#### [Exercise directions]
Your answer should be only the lines below from the one with "Task: Switch to the Activity view" to the one with "This screenshot has width=731, height=368.", repeated exactly, ends included.

****************************************

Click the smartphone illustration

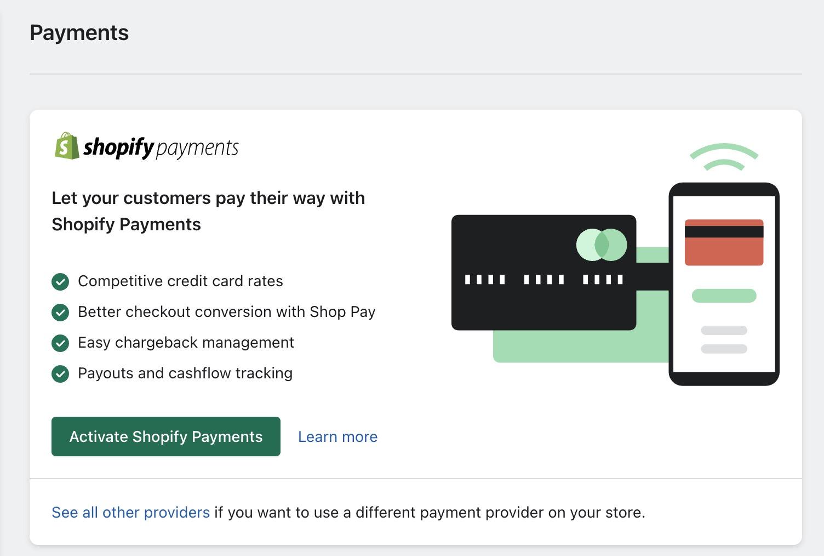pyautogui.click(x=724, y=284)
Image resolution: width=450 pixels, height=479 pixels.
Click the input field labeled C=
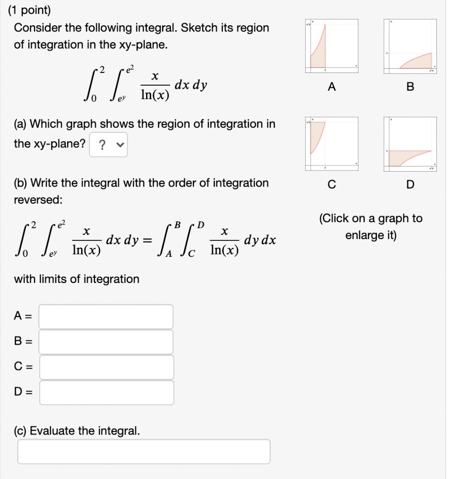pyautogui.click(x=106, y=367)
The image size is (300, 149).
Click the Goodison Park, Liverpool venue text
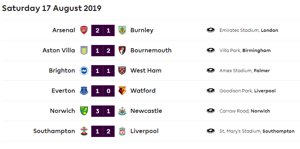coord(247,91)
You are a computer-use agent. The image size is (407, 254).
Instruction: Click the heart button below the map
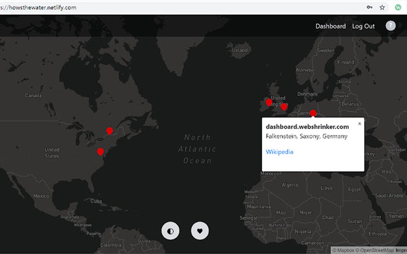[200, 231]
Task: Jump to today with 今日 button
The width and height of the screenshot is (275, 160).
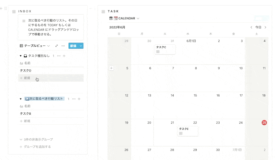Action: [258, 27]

****************************************

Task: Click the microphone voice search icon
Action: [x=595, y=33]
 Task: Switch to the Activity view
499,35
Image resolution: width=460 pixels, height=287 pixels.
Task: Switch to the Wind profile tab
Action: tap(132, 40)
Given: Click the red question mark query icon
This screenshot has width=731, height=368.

****************************************

#### [Task response]
 Task: Switch to the Activity view
499,35
Image resolution: width=460 pixels, height=287 pixels.
Task: Switch to the Wind profile tab
Action: tap(132, 40)
Given: Click the red question mark query icon
This screenshot has width=731, height=368.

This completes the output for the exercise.